Turning now to FIGS. 4 and 5, a pilot operated shuttle valve assembly 55 may include a vertical shuttle 60. The vertical shuttle 60 may translate longitudinally within a shuttle pathway 65 with respect to a direction of water flow. The vertical shuttle 60 may be attached to a first spring 70 and a second spring 75. The first spring 70 may be a tension spring used to bias the vertical shuttle 60 in a downward direction. The first spring 70 may be a standard stainless steel helical spring, or any other spring. The second spring 75 may be formed from a shape memory allow (SMA), which may be temperature dependent. The second spring 75 may extend or compress based on the temperature of the second spring 75, and thereby based on the temperature of the flowing fluid. Alternatively, the second spring 75 may assume different configurations based on the presence or absence of applied electricity. The second spring 75 may be a Nitinol SMA spring. Alternatively, the first spring 70 may be an SMA spring, and the second spring 75 may be a standard spring, or the first spring 70 and the second spring 75 may both be SMA springs. The first spring 70 and the second spring 75 may adjust based on a predetermined pressure or applied force.

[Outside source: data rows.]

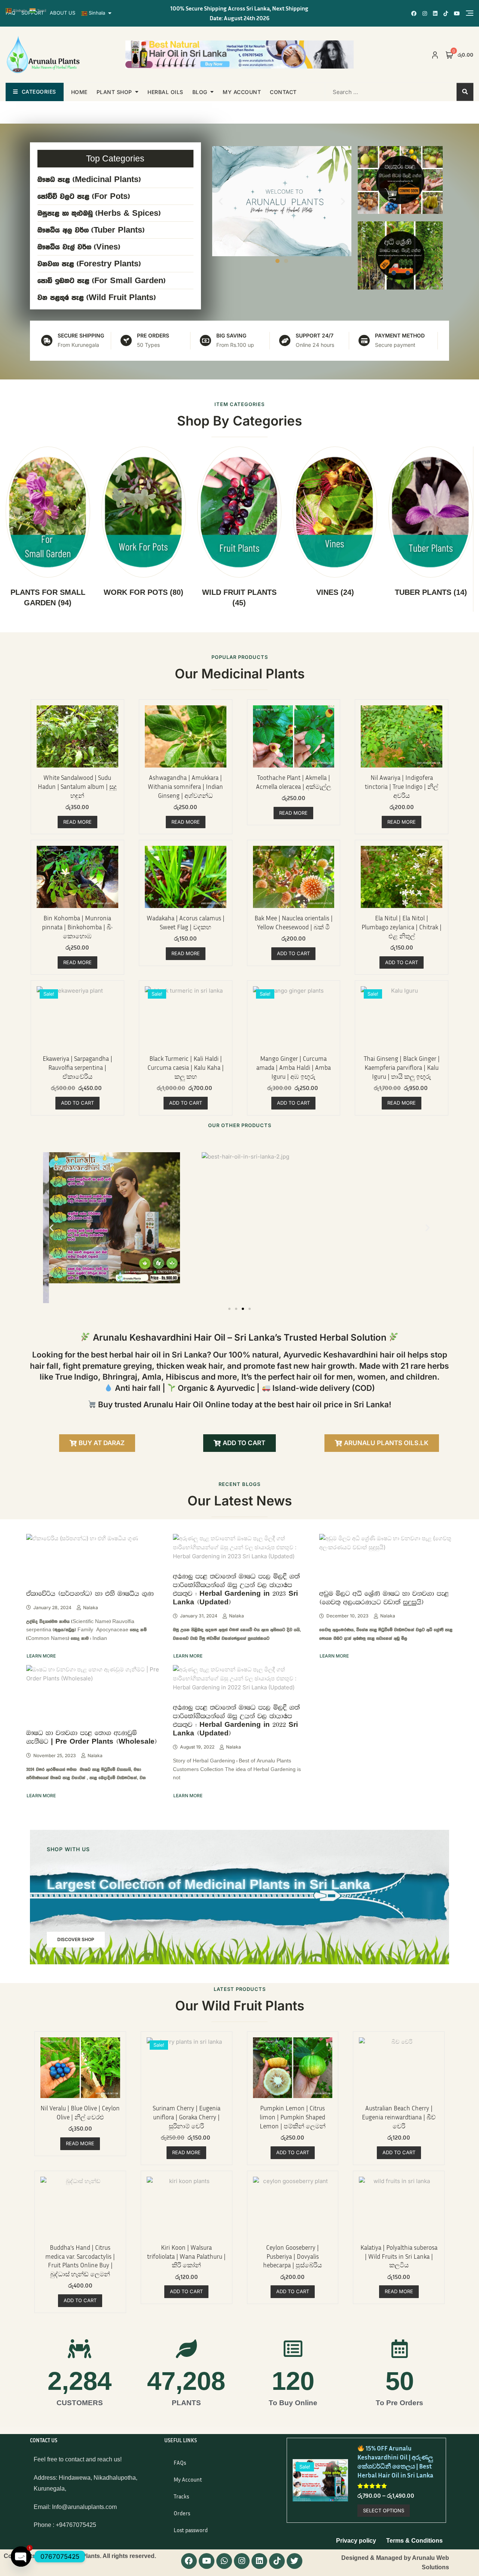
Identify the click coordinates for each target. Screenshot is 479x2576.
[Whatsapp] (224, 2561)
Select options (383, 2510)
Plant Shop (114, 92)
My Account (188, 2479)
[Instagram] (242, 2561)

As illustrated in FIG. 4, when the fluid passing into the shuttle valve assembly 55 is of a first temperature, the second spring 75 may react by assuming a first configuration in which it is compressed, such that first spring 70 biases the vertical shuttle 60 to its first position opening the first output line 80 and closing the second output line 85. As illustrated in FIG. 5, when the fluid passing into the shuttle valve assembly 55 is of a second temperature, the second spring 75 may react by assuming its second configuration, in which it is extended more than its first configuration in FIG. 4, such that it overcomes the biasing of the first spring 70 and closes the first output line 80 while opening the second output line 85. In some embodiments, the second spring 75 may have additional positions. As a non-limiting example, in a third position, the second spring 75 is extended more than its configuration in FIG. 5, such that both the first output line 80 and the second output line 85 are opened. Further positions and further outputs may also be included.
According to FIG. 6, the vertical shuttle 60 of the shuttle valve assembly 55 may be long enough to close both the first output line 80 and second output line 85 at one time. In such configuration, the second spring 75 may extend in order to open one of the first output line 80 or the second output line 85.

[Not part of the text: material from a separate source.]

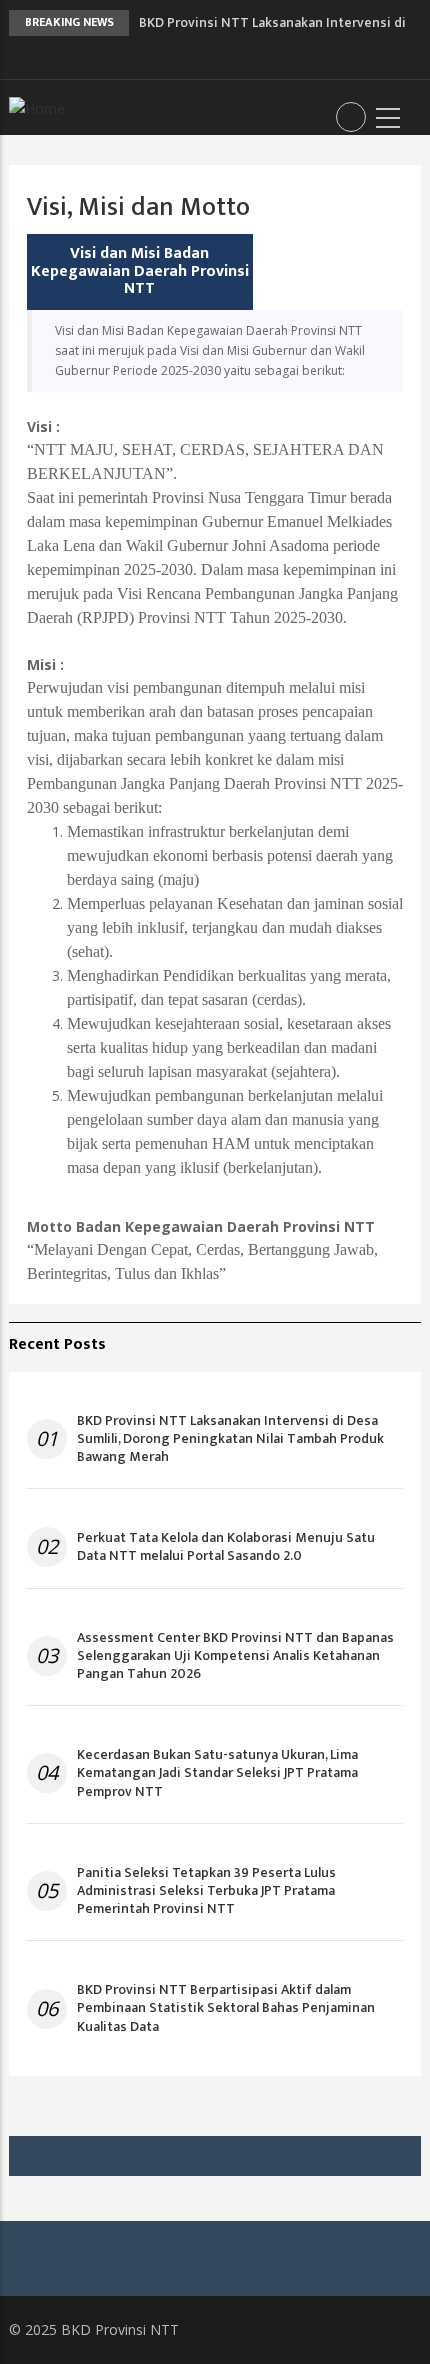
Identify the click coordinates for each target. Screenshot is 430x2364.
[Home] (37, 106)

The pilot operated shuttle valve assembly 1 or 55 may be paired with a plurality of hydraulic actuators (e.g., a rotor vane or a hydraulic cylinder). Although the pilot operated shuttle valve assembly 1 or 55 may be integrated with the hydraulic actuators in a single device, the pilot operated shuttle valve assembly 1 or 55 may be connected fluidically to hydraulic actuators that may be in different locations than the pilot operated shuttle valve assembly 1 or 55. The hydraulic actuators may each be in different locations from one another, and the pilot operated shuttle valve assembly 1 or 55 may be in a different location than each of the hydraulic actuators. Additionally, the hydraulic actuators may be attached to varying devices, and a single pilot operated shuttle valve assembly 1 or 55 may be used to control each of the devices. As discussed above, the pilot operated shuttle valve assembly 1 or 55 may be connected to one or more of an actuation assembly, fluidic actuator, piston, hydraulic cylinder, turbine, or any other assembly that creates motion or energy from fluid flow or pressure. When connected, the pilot operated shuttle valve assembly 1 or 55 may be connected to multiple actuators and devices and may aid in achieving a low energy control and actuation system. Such connections may form a programmable actuation system which may utilize a low amount of energy (including approximately zero), as such system may operate on the fluid flowing through the system.
For example, the pilot operated shuttle valve assembly 1 or 55 may be connected to three hydraulic actuators. Following along with such example, one of such actuators may be attached to a flush valve; one, to a toilet seat opening; and one, to a shower door closing. The pilot operated shuttle valve assembly 1 or 55 may flush a toilet via the first actuator, to open a toilet seat via the second actuator, and to close a shower door via the third actuator. The foregoing example is not to be construed as limiting, as the pilot operated shuttle valve assembly 1 or 55 may be connected to any number of hydraulic actuators which may be connected to any number of devices.
The pilot operated shuttle valve assembly 1 or 55 may control a plurality of fluid channels (i.e., inputs and outputs). The channels may be opened and/or closed by controlling at least one of the length, the shape, and the movement of the horizontal shuttle 5 within the shuttle pathway 25. The pilot operated shuttle valve assembly 1 or 55 may be connected to any number of other pilot operate shuttle valve assemblies in series or in parallel. When connected, the assemblies may operate in conjunction with one another to complete a series of actions or to create logic within an assembly system.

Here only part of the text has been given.